The relationship between race and health has been studied from multidisciplinary perspectives, with increasing focus on how racism influences health disparities, and how environmental and physiological factors respond to one another and to genetics. Research highlights a need for more race-conscious approaches in addressing social determinants, as current social needs interventions show limited adaptation to racial and ethnic disparities.
Health disparities refer to gaps in the quality of health and health care across racial and ethnic groups. The US Health Resources and Services Administration defines health disparities as "population-specific differences in the presence of disease, health outcomes, or access to health care". Health is measured through variables such as life expectancy and incidence of diseases.
For racial and ethnic minorities in the United States, health disparities take on many forms, including higher rates of chronic disease, premature death, and maternal mortality compared to the rates among whites. For example, African Americans are 2–3 times more likely to die as a result of pregnancy-related complications than white Americans. It is important to note that this pattern is not universal. Some minority groups—most notably, Hispanic immigrants—may have better health outcomes than whites when they arrive in the United States. However this appears to diminish with time spent in the United States. For other indicators, disparities have shrunk, not because of improvements among minorities but because of declines in the health of majority groups.[citation needed]
In the U.S., more than 133 million Americans (45% of the population) have one or more chronic diseases.
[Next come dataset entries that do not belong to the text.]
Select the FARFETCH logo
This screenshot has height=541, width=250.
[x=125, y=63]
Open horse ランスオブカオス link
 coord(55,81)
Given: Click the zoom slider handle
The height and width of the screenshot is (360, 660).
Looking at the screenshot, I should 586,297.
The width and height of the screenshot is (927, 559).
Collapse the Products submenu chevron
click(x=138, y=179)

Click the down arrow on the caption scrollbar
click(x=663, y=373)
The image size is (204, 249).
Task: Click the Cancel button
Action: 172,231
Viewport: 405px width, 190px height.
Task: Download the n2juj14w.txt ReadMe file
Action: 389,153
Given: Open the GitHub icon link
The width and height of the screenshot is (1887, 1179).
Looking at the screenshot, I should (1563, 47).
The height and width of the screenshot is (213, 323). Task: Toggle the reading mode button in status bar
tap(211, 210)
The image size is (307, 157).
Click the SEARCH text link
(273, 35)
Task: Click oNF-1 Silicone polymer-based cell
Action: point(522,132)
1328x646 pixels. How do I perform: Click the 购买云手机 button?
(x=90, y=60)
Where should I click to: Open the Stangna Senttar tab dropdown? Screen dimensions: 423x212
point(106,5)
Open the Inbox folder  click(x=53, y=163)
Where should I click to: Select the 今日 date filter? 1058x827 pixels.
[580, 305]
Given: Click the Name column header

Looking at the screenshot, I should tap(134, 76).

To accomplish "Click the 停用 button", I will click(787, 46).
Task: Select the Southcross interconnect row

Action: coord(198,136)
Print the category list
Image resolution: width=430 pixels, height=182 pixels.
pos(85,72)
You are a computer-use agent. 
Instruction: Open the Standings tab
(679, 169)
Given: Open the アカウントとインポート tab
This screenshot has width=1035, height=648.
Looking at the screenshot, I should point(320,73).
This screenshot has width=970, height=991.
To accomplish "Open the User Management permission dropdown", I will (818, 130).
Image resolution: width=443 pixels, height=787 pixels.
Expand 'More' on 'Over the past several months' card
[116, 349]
One study has shown that between the ages of 60 and 70, racial/ethnic minorities are 1.5 to 2.0 times more likely than whites (Hispanic and non Hispanic) to have one of the four major chronic diseases specifically Diabetes, cancer, cardiovascular disease (CVD), and chronic lung disease. However, the greatest differences only occurred among people with single chronic diseases. Racial/ethnic differences were less distinct for some conditions including multiple diseases. Non-Hispanic whites trended toward a high prevalence for dyads of cardiovascular disease (CVD) with cancer or lung disease. Hispanics and African Americans had the greatest prevalence of diabetes, while non-Hispanic blacks had higher odds of having heart disease with cancer or chronic lung disease than non-Hispanic whites. Among non-Hispanic whites the prevalence of multimorbidities that include diabetes was low; however, non-Hispanic whites had a very high prevalence of multimorbidities that exclude diabetes. Non-Hispanic whites had the highest prevalence of cancer only or lung disease only. Black Americans have an increased risk of death from COVID-19 compared to white Americans. In a study in Michigan in 2020 regarding COVID-19, it is shown that Black people are 3.6 times more likely to die due to COVID-19.
Structural racism, as outlined by Bailey et al., is a key driver of these disparities. It encompasses interconnected systems such as housing, healthcare, education, employment, and criminal justice that perpetuate racial discrimination and the unequal distribution of resources. For instance, housing discrimination and limited access to quality healthcare facilities in predominantly Black neighborhoods create barriers to effective care. These inequities, coupled with racially biased medical practices, result in higher rates of chronic diseases, greater mortality, and poorer health outcomes among African Americans. Addressing these structural issues is crucial for improving health equity and reducing the systemic disadvantages faced by racial and ethnic minorities.